Our undo log is a list of data structures that contain the three things: offset of the memory range, its size and the data itself. This list is persistent. Meaning that every insert/remove operation is failsafe atomic. And since we don’t have “compare, swap and persist” operation it’s really not possible to make the list persistent and lock-free. Hence there’s a list mutex that has to be acquired for every operation. This means that sharing this list with multiple threads trying to write to it would basically kill any scaling by serializing on that mutex. Solution to that is easy, just give every thread its own list. But now there’s an issue of what happens on recovery. Which list do we recover first? We need to recover the state of the memory pool to be exactly like before the transaction has started, for a single list that is relatively easy because we can just traverse the list in reverse. For multiple threads the solution is to have a global counter which is bumped by fetch_and_add on every tx_add_range so that we can recreate the order in which threads wrote stuff. Problem solved? Partially.

game_tx This is an example of the approach with numbering undo log entries. We have thread A which level-ups a player, and so we need to update his level and statistics (stamina and strength in this case) atomically. But thread B some time later decided that player moved and by moving he also gained stamina (because why not, example has to make sense). Since thread B does not have a knowledge about what the thread A did, it adds another copy of the stamina stat (this time with the data that was written by A). During recovery the sequence of stores in recreated and the memory returns to pre-transaction state.

Our solution

There’s really no need to number the things on the list.
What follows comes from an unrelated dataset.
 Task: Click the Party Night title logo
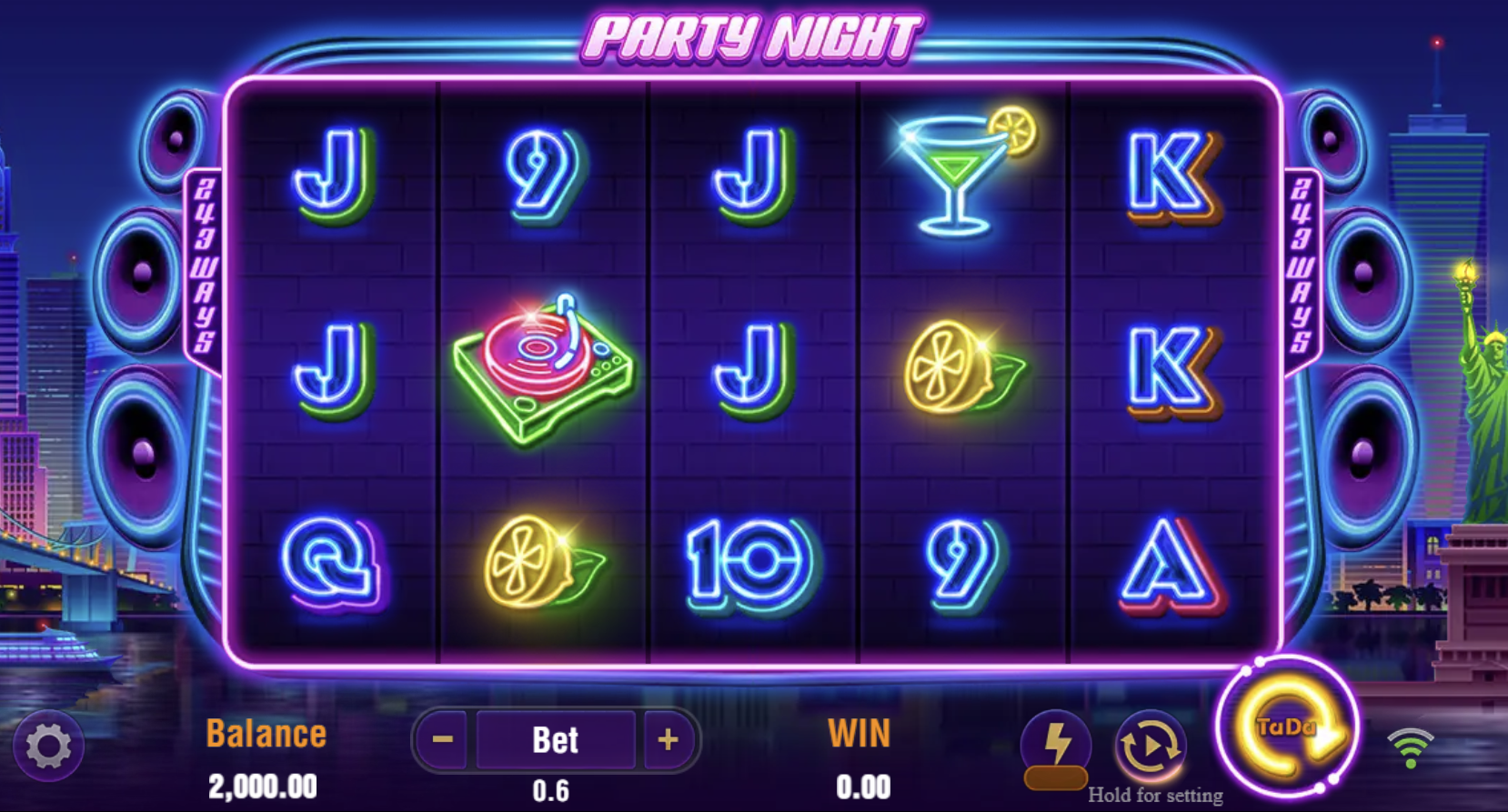(752, 37)

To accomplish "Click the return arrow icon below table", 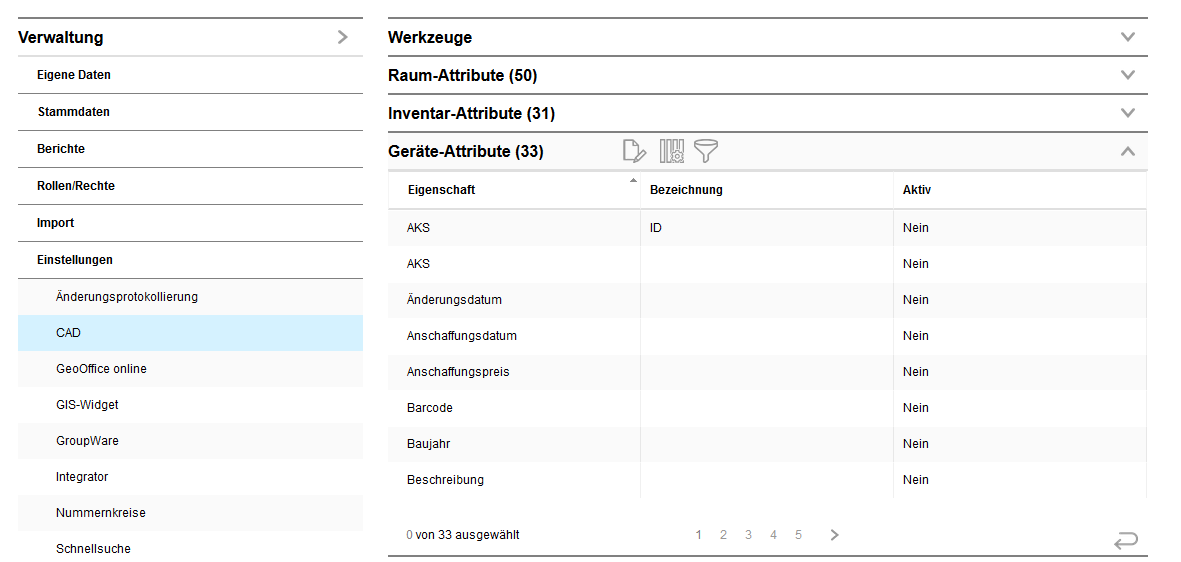I will point(1125,541).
That is only required if we expect the list to contain overlapping memory ranges. So let’s make our transactions to never contain duplicated memory. That requires each thread to know what other threads already added to the transaction and not add it the second time.
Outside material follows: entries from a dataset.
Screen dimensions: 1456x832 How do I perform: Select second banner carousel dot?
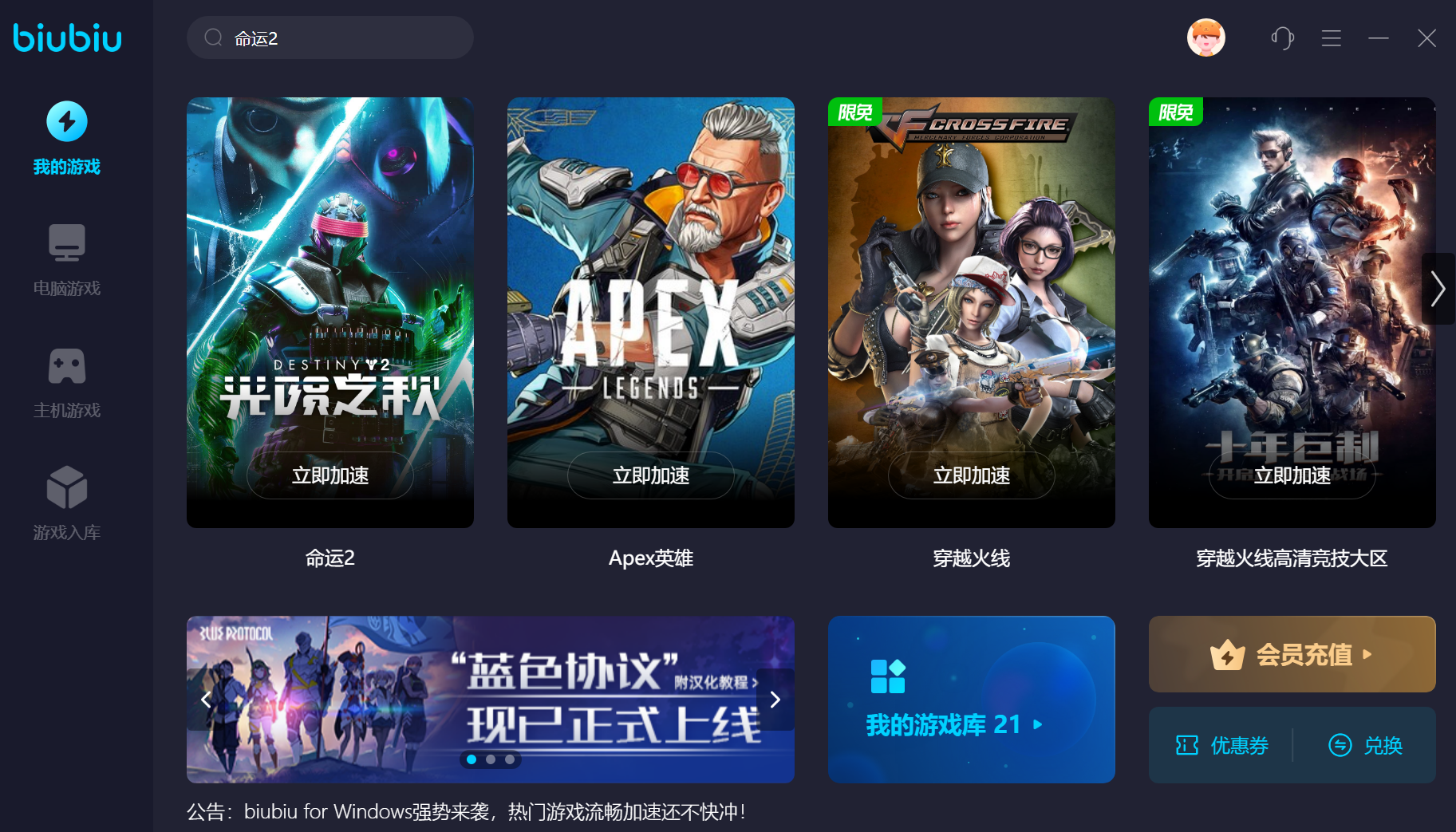tap(491, 759)
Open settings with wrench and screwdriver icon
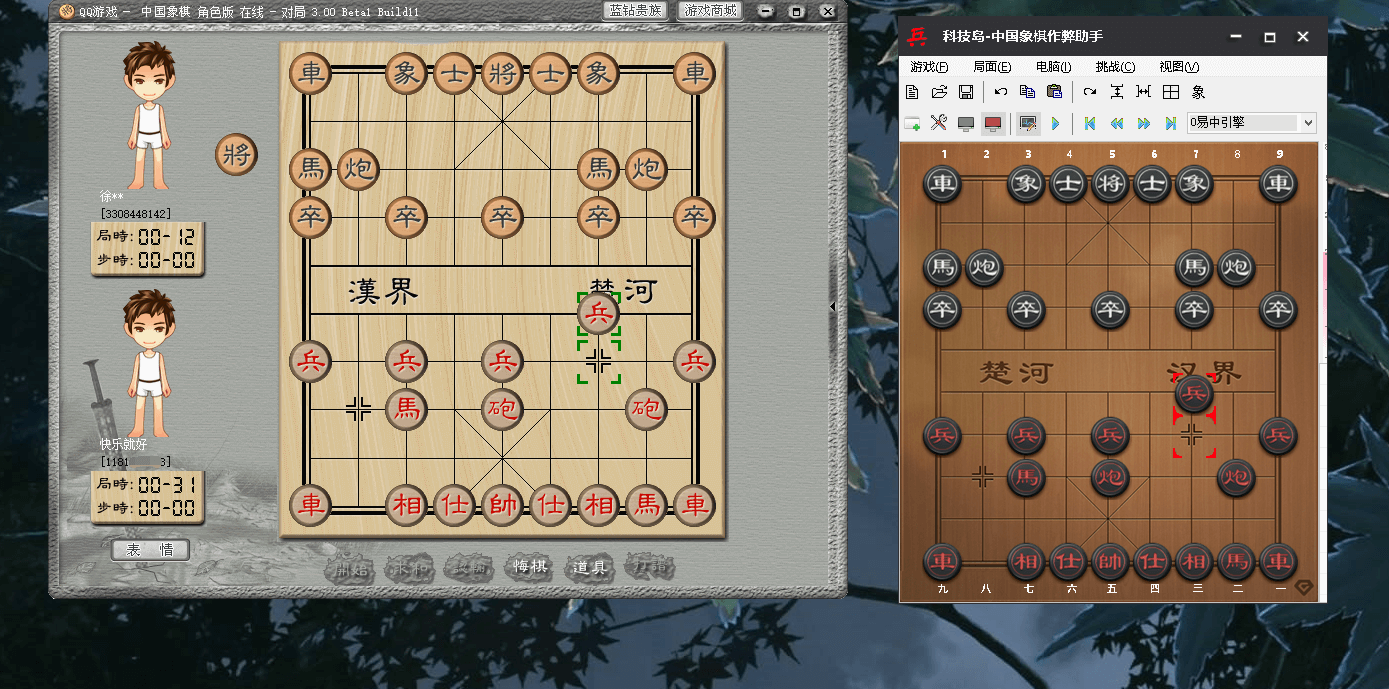1389x689 pixels. (939, 123)
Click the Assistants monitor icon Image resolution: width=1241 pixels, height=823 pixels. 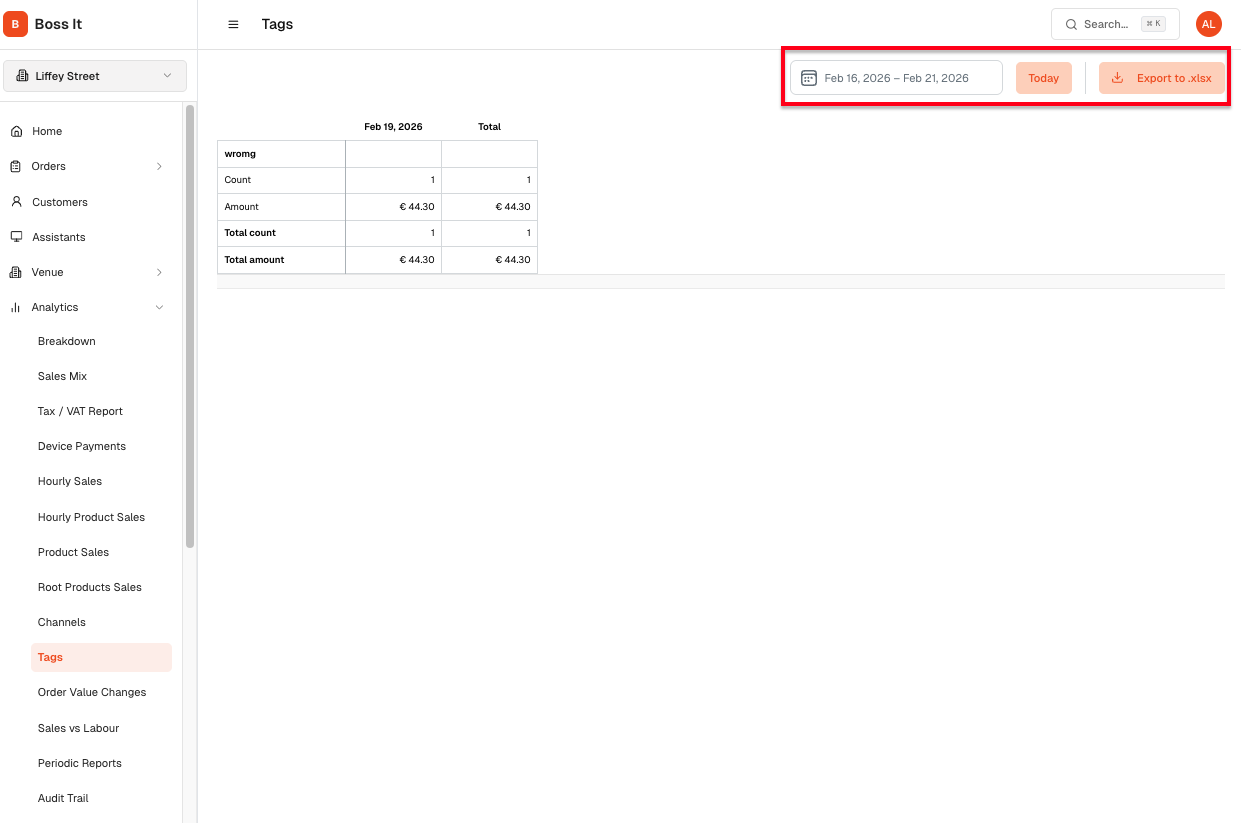click(16, 237)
Every time a thread attempts to add something it is first required to search the tree and add only the memory ranges that are not overlapping. This is already done for pmemobj_tx_add_range* so that we never add duplicates into the undo log (because that is just a waste of memory). Sadly our current tree also uses a a lock. But this time the problem is easier because the added ranges container is volatile and that means “compare and swap” is available. And we don’t even need remove so no problem with requiring garbage collection (or different tricks) for lock-free tree.

But that will be very difficult, and if we decide to roll our own it may prove nightmare to formally verify correctness. Right now I’m leaning towards a solution in which every thread has its own copy of the tree that would be kept in sync thanks to an insert-only, lock-free, singly-linked list to which all memory ranges (only offset and size) are appended.

timeline

This is exactly the same example, but this time thread B fetches the contents of the global (per-transaction) list and avoids adding duplicates.

Don’t ask us when :) I’m afraid this is still a question of if and how.